Le Conseil des ministres a approuvé le 3 juin deux marchés de construction d’un montant total de près de 7,8 milliards de francs CFA à Ségou et à Badougou Nafadji, dans la région de Koulikoro. Un investissement dans la qualité de l’éducation, au cœur du projet de refondation nationale.
Deux chantiers scolaires, deux régions différentes, un même objectif : réformer par le haut l’enseignement secondaire malien. Le Conseil des ministres réuni le mercredi 3 juin 2026 à Koulouba, sous la présidence du général d’armée Assimi Goïta, a approuvé deux décrets portant sur la construction de lycées d’excellence, l’un à Ségou et l’autre à Badougou Nafadji, dans le cercle de Kati, région de Koulikoro.

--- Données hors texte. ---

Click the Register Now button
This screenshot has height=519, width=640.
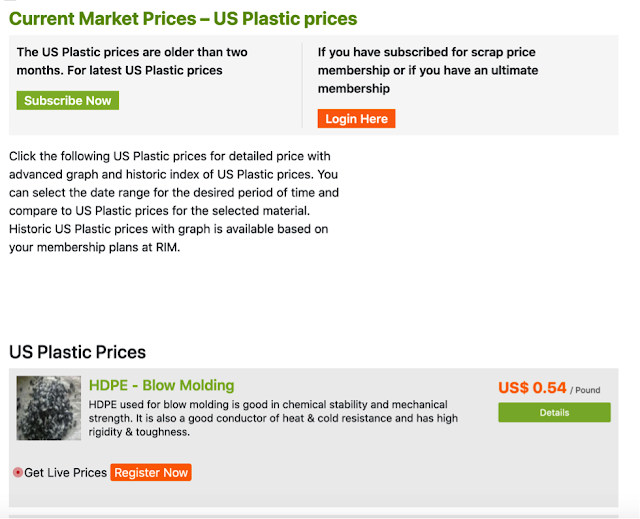click(150, 472)
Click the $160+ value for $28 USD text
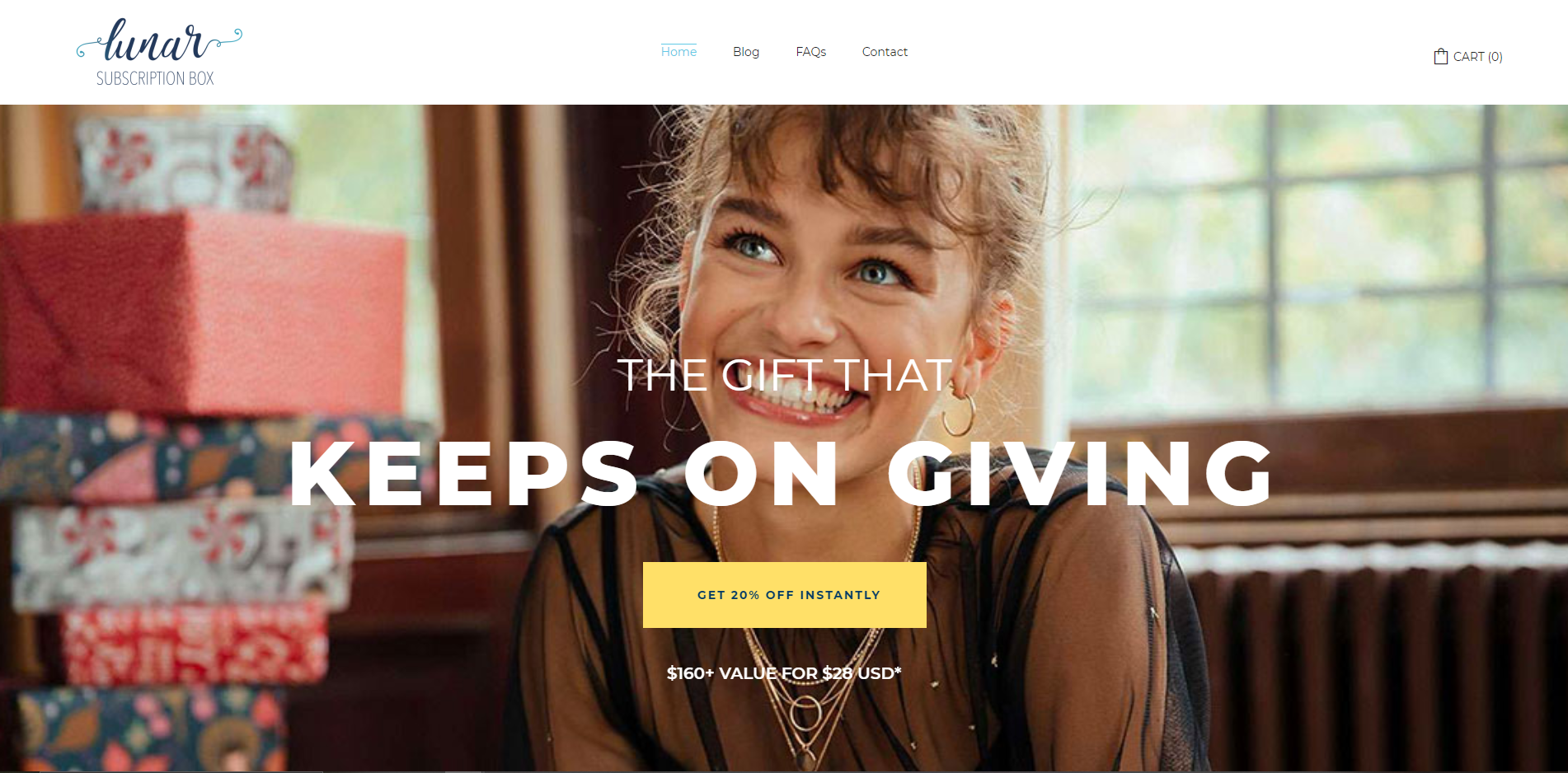The image size is (1568, 773). [x=784, y=673]
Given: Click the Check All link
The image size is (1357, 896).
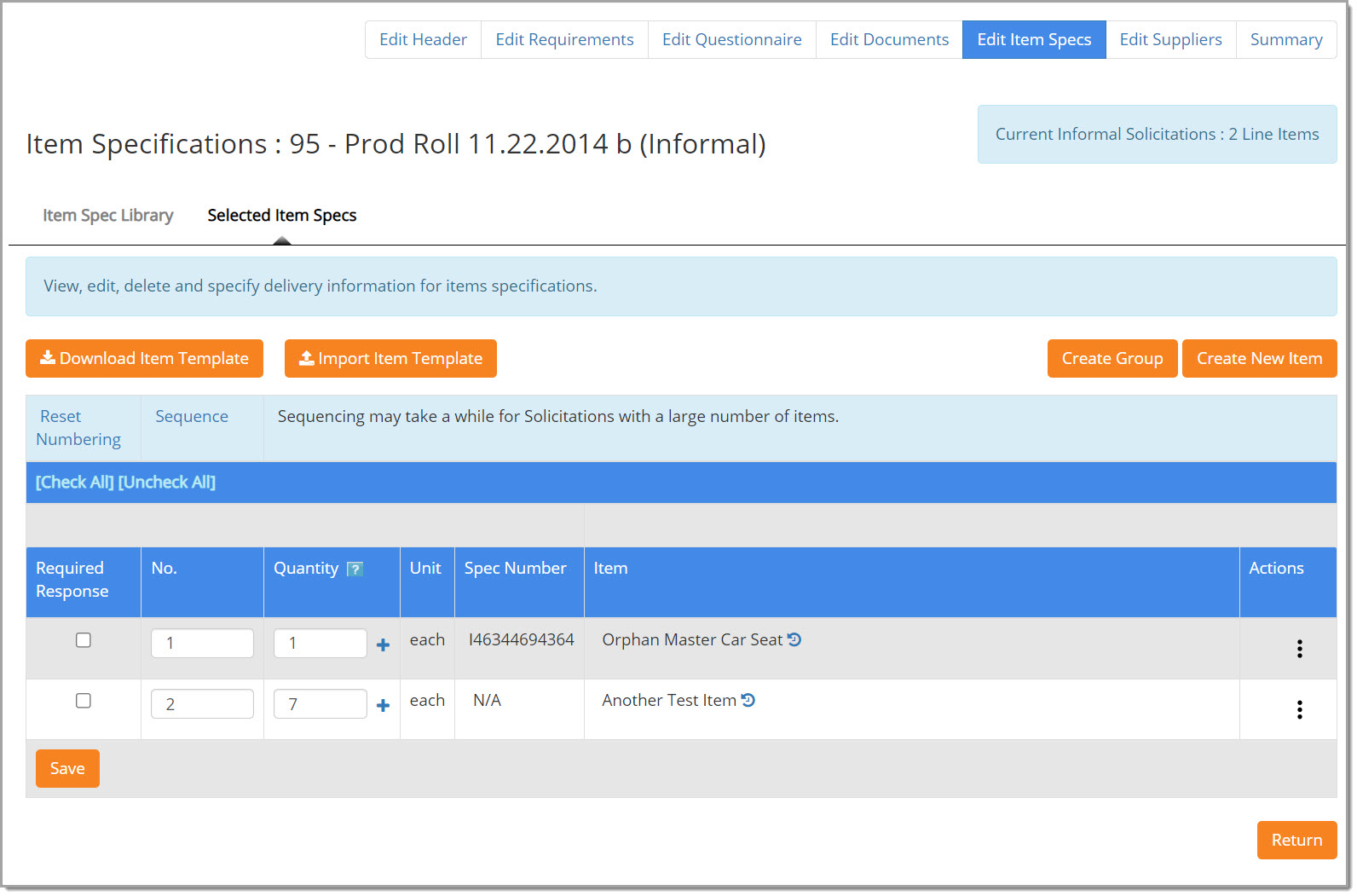Looking at the screenshot, I should [74, 483].
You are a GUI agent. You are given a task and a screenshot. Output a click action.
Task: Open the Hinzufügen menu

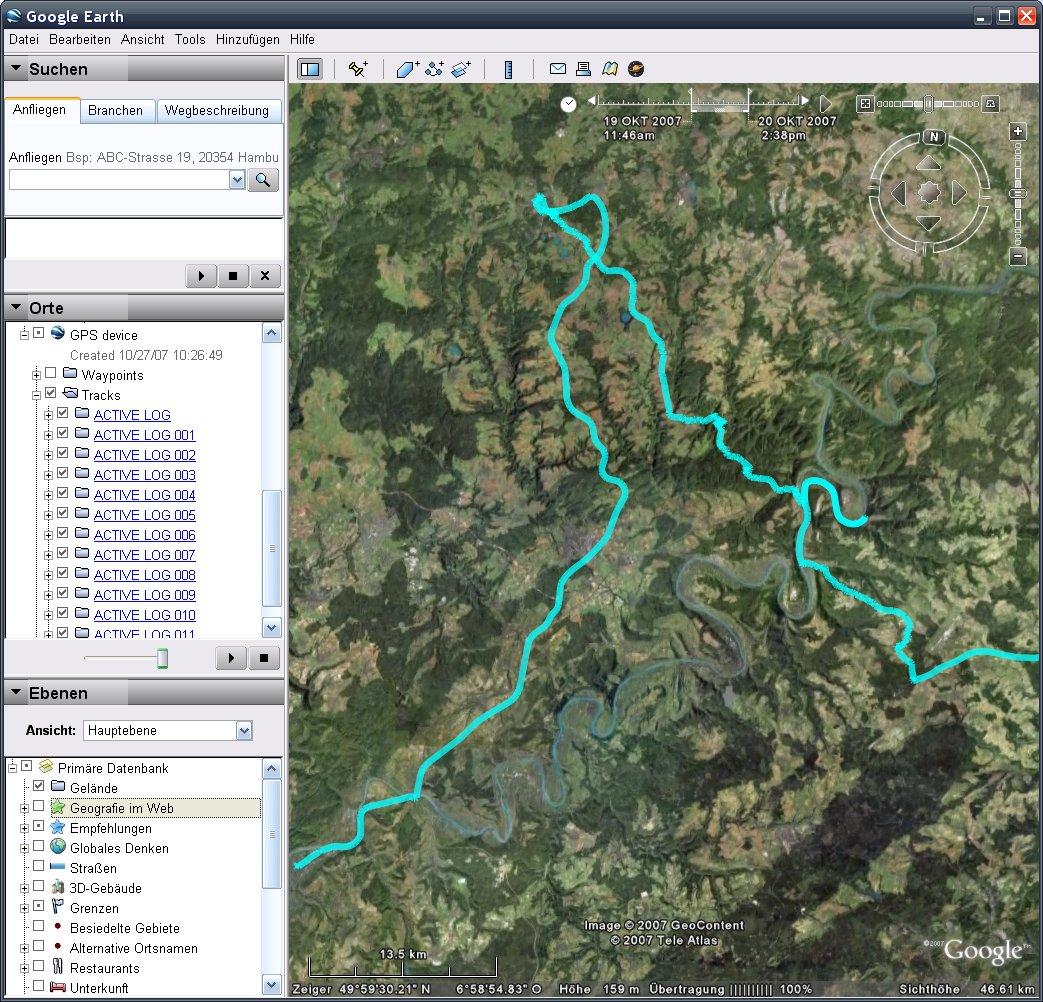[247, 40]
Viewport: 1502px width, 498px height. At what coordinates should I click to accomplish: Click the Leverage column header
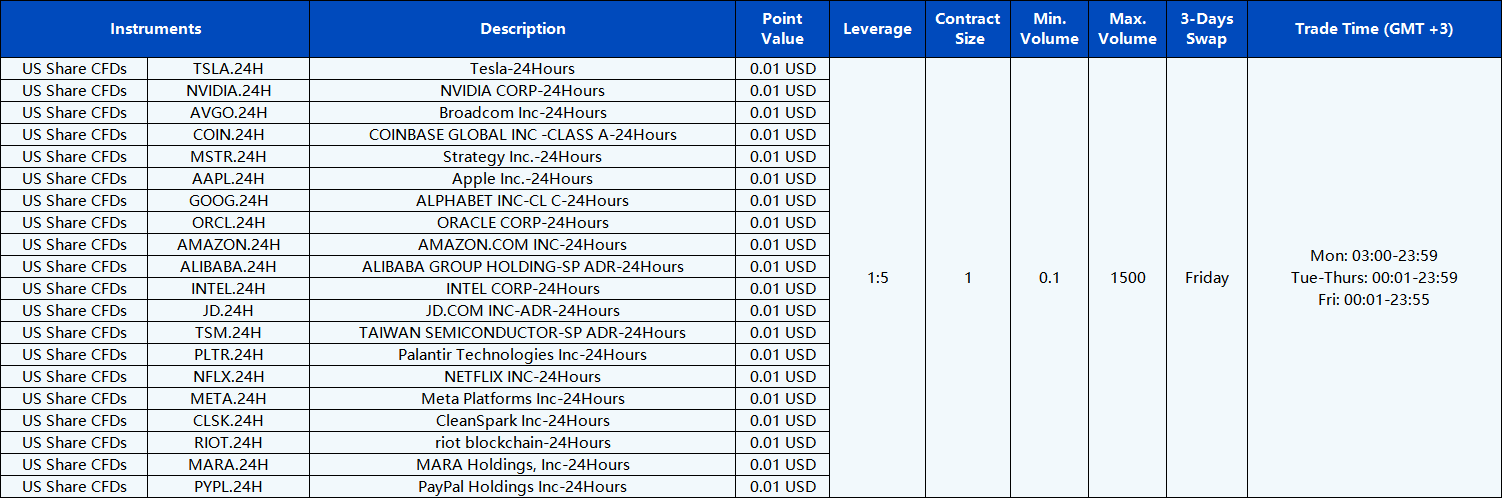(x=877, y=29)
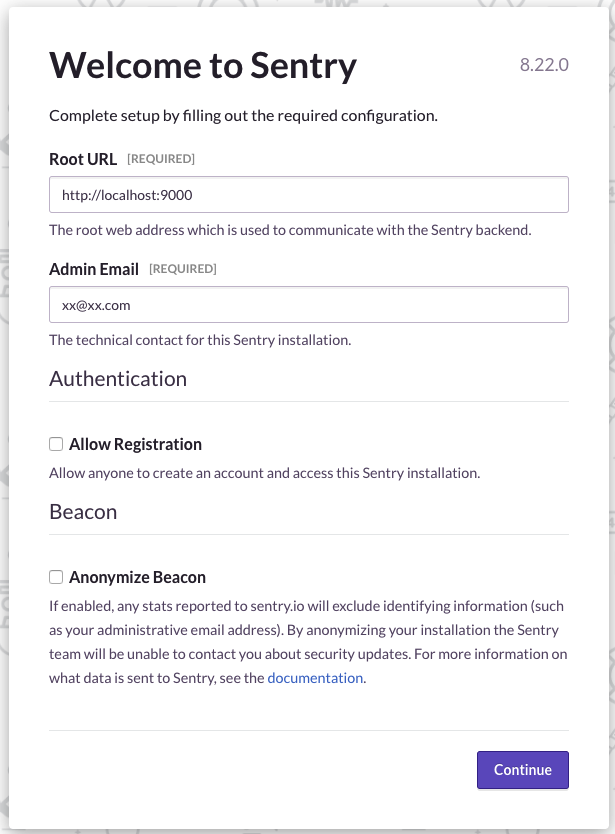
Task: Click the technical contact help text
Action: coord(200,340)
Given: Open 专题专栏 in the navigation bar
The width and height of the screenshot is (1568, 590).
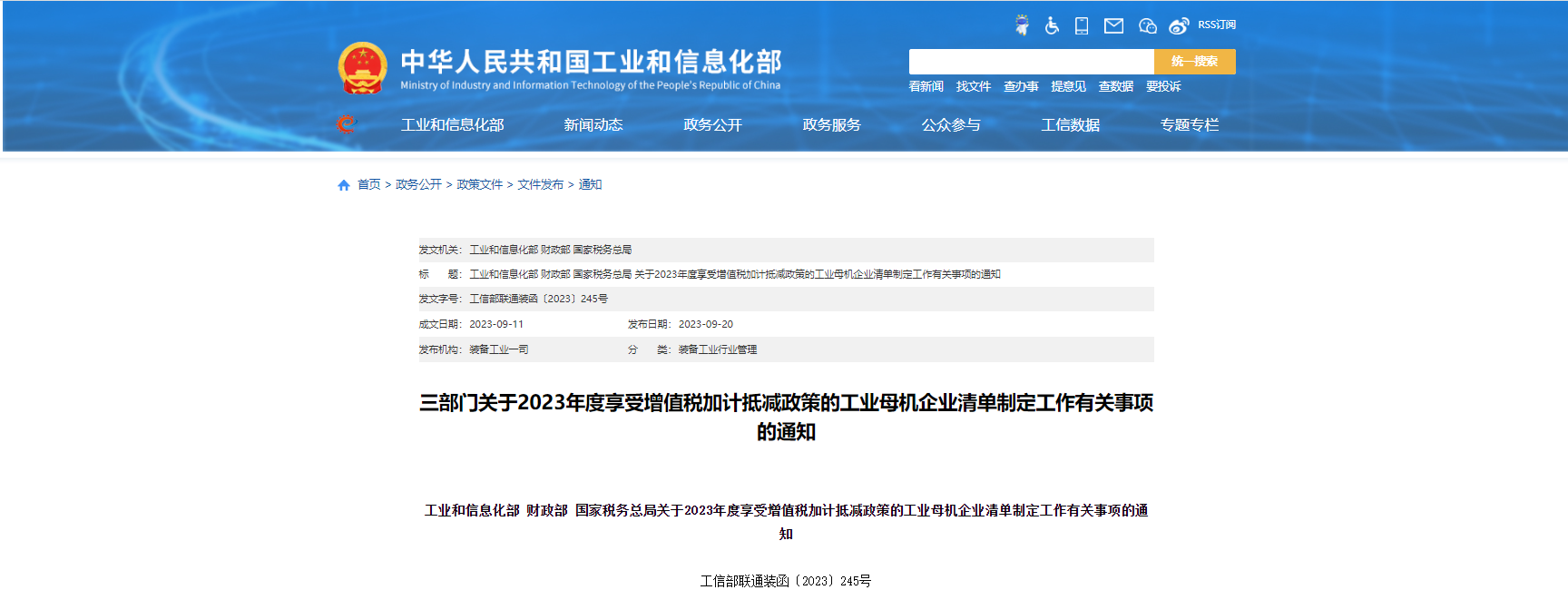Looking at the screenshot, I should click(1189, 125).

Un délai d’exécution fixé à neuf mois
Le marché relatif au Lycée d’Excellence de Ségou est attribué au Groupement d’Entreprises PRO BTP-CHECEC pour un montant de 4 milliards 369 millions 469 mille 894 francs CFA, toutes taxes comprises. Celui de Badougou Nafadji revient à la Société Soudanaise de Construction et de Promotion Immobilière et de Commerce (SSCPIC) pour 3 milliards 394 millions 125 mille 328 francs CFA. Au total, ce sont donc près de 7,8 milliards de francs CFA — soit environ 12 millions d’euros — que l’État malien engage pour ces deux établissements, avec un délai d’exécution fixé à neuf mois pour chacun.
La notion de « lycée d’excellence » renvoie à un modèle d’établissement secondaire conçu pour concentrer les meilleurs élèves et les doter d’un cadre pédagogique et d’infrastructures de qualité supérieure. Dans le contexte malien, où le système éducatif a été fragilisé par des années d’instabilité, de grèves répétées et de fermetures d’établissements liées aux crises sécuritaires dans le nord et le centre du pays, l’annonce de ces deux chantiers constitue un signal politique autant qu’éducatif.
Volonté de rééquilibrage géographique de l’offre éducative
Ségou est un centre historique et économique du pays. Badougou Nafadji, dans le cercle de Kati — ville-garnison à quelques kilomètres de Bamako, siège du camp Soundiata — représente une zone de densité démographique croissante, liée à l’étalement urbain de la capitale. Implanter un lycée d’excellence dans chacune de ces deux localités témoigne d’une volonté de rééquilibrage géographique de l’offre éducative de qualité, jusqu’ici concentrée dans le district de Bamako.
Ces investissements s’inscrivent dans le cadre plus large du projet de refondation nationale porté par les autorités de Transition, qui ont fait de la formation d’une élite intellectuelle et technique nationale — illustrée également par la création récente du Centre d’intelligence artificielle et de robotique, ou par l’introduction de modules de formation en énergie solaire dans l’enseignement supérieur — l’un des axes de leur politique éducative. Les délais d’exécution de neuf mois fixés par les marchés laissent entrevoir des livraisons prévues pour le premier trimestre 2027, à temps pour la rentrée scolaire suivante.